Impact of an LCPV in balloon based PVI procedures
There have been several prior reports on a CB guided PVI in patients of an LCPV. In the past, CB was considered technically challenging to achieve a PVI in patients with an LCPV, because the balloon size and lack of an appropriate balloon compliance made the complete occlusion of the PVs difficult. A previous study showed that atrial tachyarrhythmias were apt to recur after the ablation procedure using the first and second generation CBs5,11,12). A point by point RF energy application may be suitable for the isolation of an LCPV, because it can isolate the PV at the LCPV ostium regardless of the size, length, or configuration of the LCPV. However, prior studies comparing the 2nd generation CB and RF in patients with an LCPV reported no significant difference in the atrial tachyarrhythmia recurrence13,14). Moreover, a recent randomized clinical trial (CIRCA‐DOSE study) revealed the presence of an LCPV was associated with a trend towards higher rates of atrial tachyarrhythmia recurrence following the PVI15). In this study, no significant difference in the atrial tachyarrhythmia recurrence was observed in the patients with an LCPV randomized to those undergoing a CB ablation and those undergoing an RF ablation15).

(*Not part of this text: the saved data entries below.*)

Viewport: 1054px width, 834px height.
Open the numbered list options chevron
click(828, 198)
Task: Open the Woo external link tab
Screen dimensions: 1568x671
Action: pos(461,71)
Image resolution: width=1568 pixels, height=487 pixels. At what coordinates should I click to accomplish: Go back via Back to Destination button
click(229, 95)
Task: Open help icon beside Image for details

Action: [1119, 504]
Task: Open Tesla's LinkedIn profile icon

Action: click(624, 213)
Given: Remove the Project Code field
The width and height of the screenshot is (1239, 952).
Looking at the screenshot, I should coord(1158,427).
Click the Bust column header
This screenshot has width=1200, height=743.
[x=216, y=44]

On the other hand, Nakamura et al. investigated the efficacy and long-term outcome of a Hot-balloon guided PVI16). Of the patients in this study with an LCPV diameter of < 34 mm, 75% of the LCPVs were isolated at the ostium and 25% needed an individual isolation of the superior and inferior branches16). Nakamura et al. revealed that the presence of an LCPV was not associated with recurrent AF, and significantly fewer Hot-balloon applications were sufficient for accomplishing the PVI16).
An LCPV is generally defined as having a length of 5 mm or more from the PV ostium to the bifurcation point (a short common trunk is 5-15mm and a long common trunk more than 15mm6,7), but we defined the LCPV length between the PV ostium and bifurcation point as longer than 15mm on the MDCT findings. In the present study, a short LCPV was found in 21 patients. Since each short LCPV could not be isolated at the ostium, the superior and inferior branches of the LCPV had to be isolated individually. Therefore, those short LCPV cases were excluded from the present study analysis. There was no difference with regard to the total procedure time, ablation time for accomplishing the PVI, and atrial tachyarrhythmia recurrence between the patients with a short LCPV and those without an LCPV.
To the best of our knowledge, the present study was the first report to evaluate the efficacy of a VGLA guided PVI for an LCPV. The LB is so compliant that it can be inflated to any pressure and size change, which enables a maximum balloon/tissue contact regardless of the size or shape of each PV ostium. In the present study, we achieved a successful electrical isolation at the LCPV ostium in the majority of the patients with an LCPV. In addition, a comparable clinical result of atrial tachyarrhythmia recurrence could be observed in our study between the patients with and without an LCPV. Moreover, the ablation procedure time was shorter in the patients with an LCPV because the superior and inferior branches were isolated simultaneously with the VGLA as a result, which presumably attributed to a shorter catheter manipulation time. Although an electrical isolation at the LCPV ostium is difficult in cases with a large LCPV, VGLA could be selected as the first-line therapy in terms of the acute success and long-term clinical outcome.